A Vision Aid for the Visually Impaired using Commodity Dual-Rear-Camera Smartphones
Minh Nguyen,Huy Le,Wei Qi Yan,Arpita Dawda
DOI: https://doi.org/10.1109/M2VIP.2018.8600857
2018-01-01
Abstract:Dual- (or multiple) rear cameras on hand-held smartphones are believed to be the future of mobile photography. Recently, many of such new has been released (mainly with dual-rear cameras: one wide-angle and one telephoto). Some of the notable ones are Apple iPhone 7 and 8 Plus, iPhone X, Samsung Galaxy S9, LG V30, Huawei Mate 10. With built-in dual-camera systems, these devices are capable of not only producing better quality picture but also acquiring 3D stereo photos (with depth information collected).
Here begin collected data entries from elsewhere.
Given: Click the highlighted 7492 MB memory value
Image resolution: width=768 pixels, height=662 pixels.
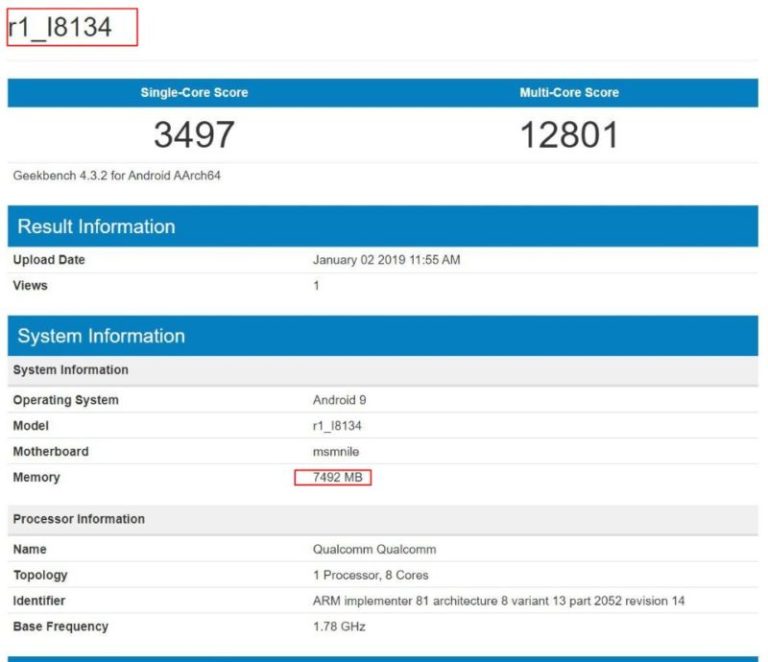Looking at the screenshot, I should [333, 478].
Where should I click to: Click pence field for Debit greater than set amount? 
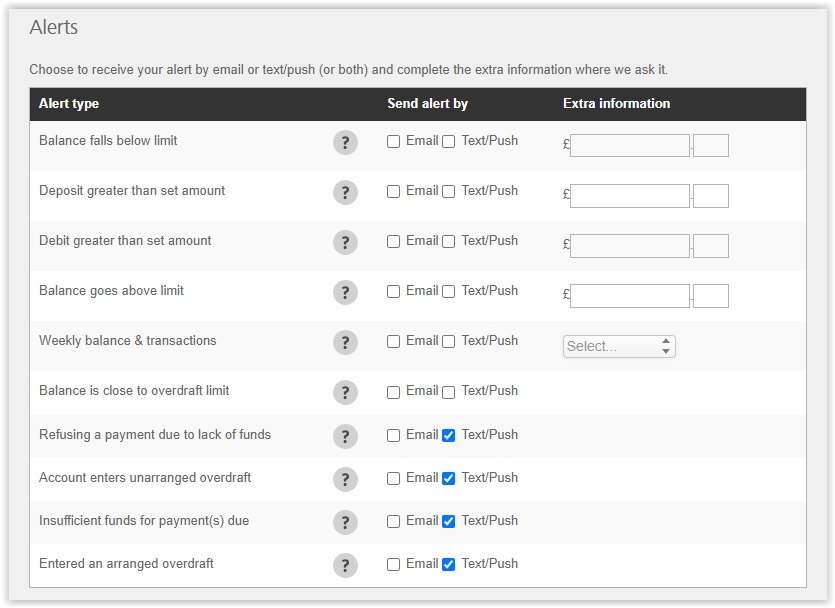coord(711,246)
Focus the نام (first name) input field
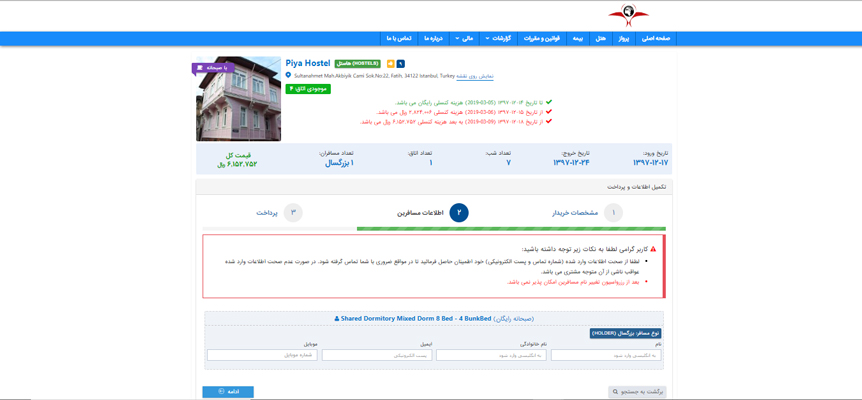Image resolution: width=862 pixels, height=400 pixels. pyautogui.click(x=605, y=355)
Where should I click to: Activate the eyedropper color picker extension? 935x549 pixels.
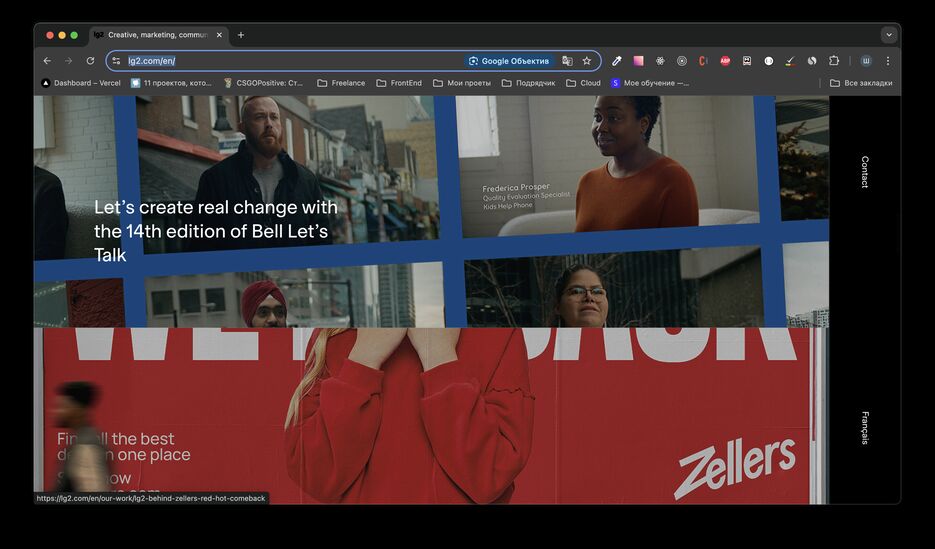617,61
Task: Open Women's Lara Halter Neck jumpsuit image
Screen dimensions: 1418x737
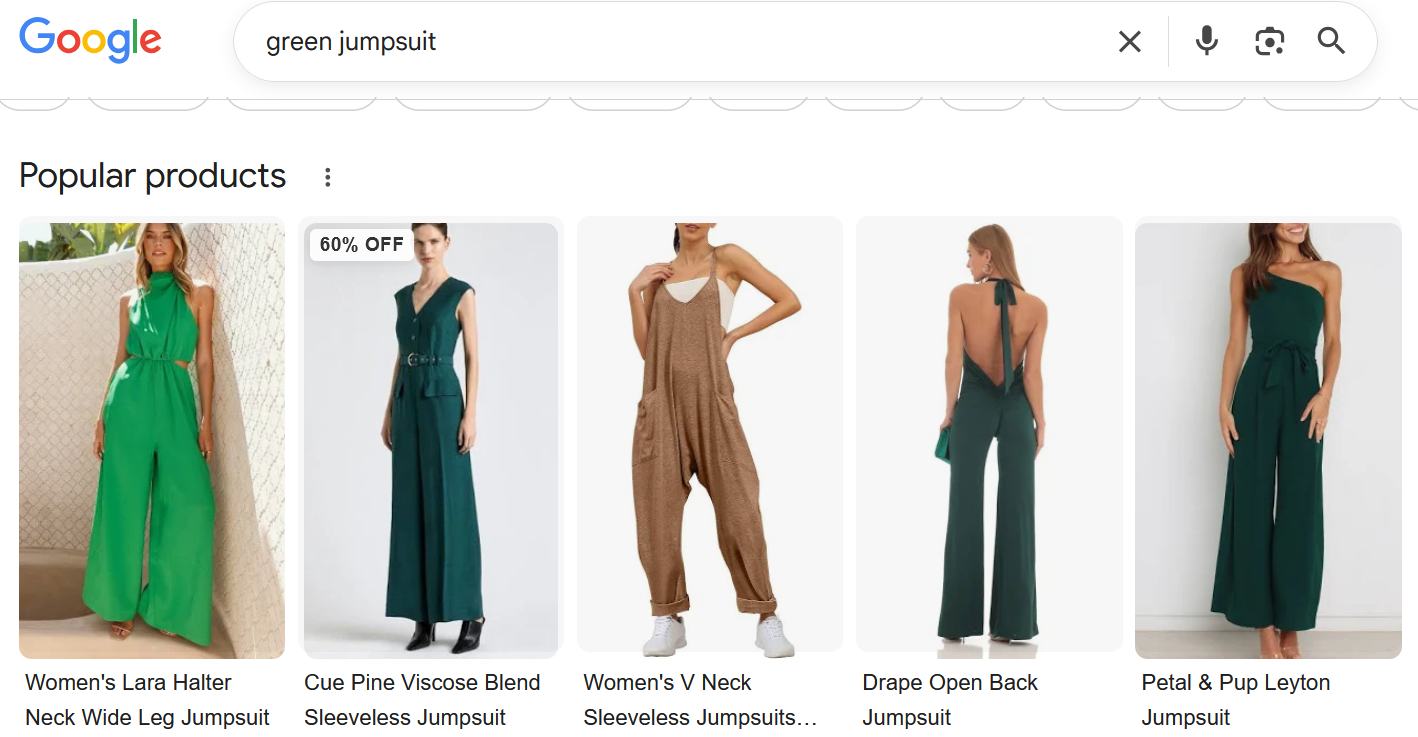Action: [152, 440]
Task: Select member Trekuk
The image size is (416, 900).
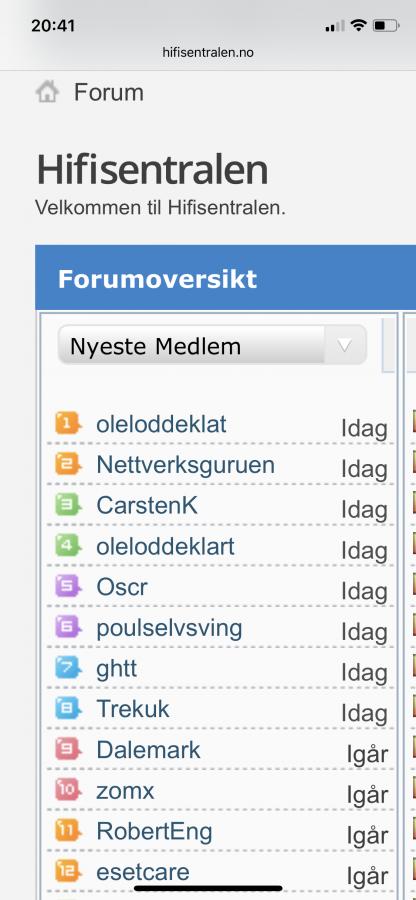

Thus, they are capable of capturing the moment in life with depth just like our two eye system. Thanks to this current trend, these phones are now getting cheaper while becoming more power complete. In this paper, we describe a system that makes use of the commercial dual rear-camera phones such as the iPhone X, to provide aids for people who are visually impaired. We propose a design to place the phone on the chest centre of the user who has one or two Bluetooth headphone(s) plugged into the ears to listen to the phone audio outputs. Our system is consist of three modules: (1) the scene context recognition to audio, (2) the 3D stereo reconstruction to audio, and (3) the interactive audio/voice controls. In slightly more detail, the wide-angle camera captures live photos to be investigated by a GPS guided Deep Learning process to describe the scene in front of him/herself (module 1). The telephoto camera captures the more narrow-angle and thus to be stereo reconstructed with the aids of the wide angle's one to form a depth map (densed area-based distance map). The map helps determine the distance to all visible object(s) to notify the user with critical ones (module 2). This module also makes the phone vibrate when an object(s) located close enough to the user, e.g. within hand reach distance. The user can also query the system by asking various questions to get automatic voice answering (module 3). In addition, a manual rescue module (module 4) is also added when other things have gone wrong. An example of the vision to audio could be ”Overall, likely a corridor, one medium object is 0.5 m away - central left”, or ”Overall, city pathway, front cleared”. Audio command input may be ”read texts”, and the phone will detect and read all texts on closest object. More details on the design and implementation are further described in this paper.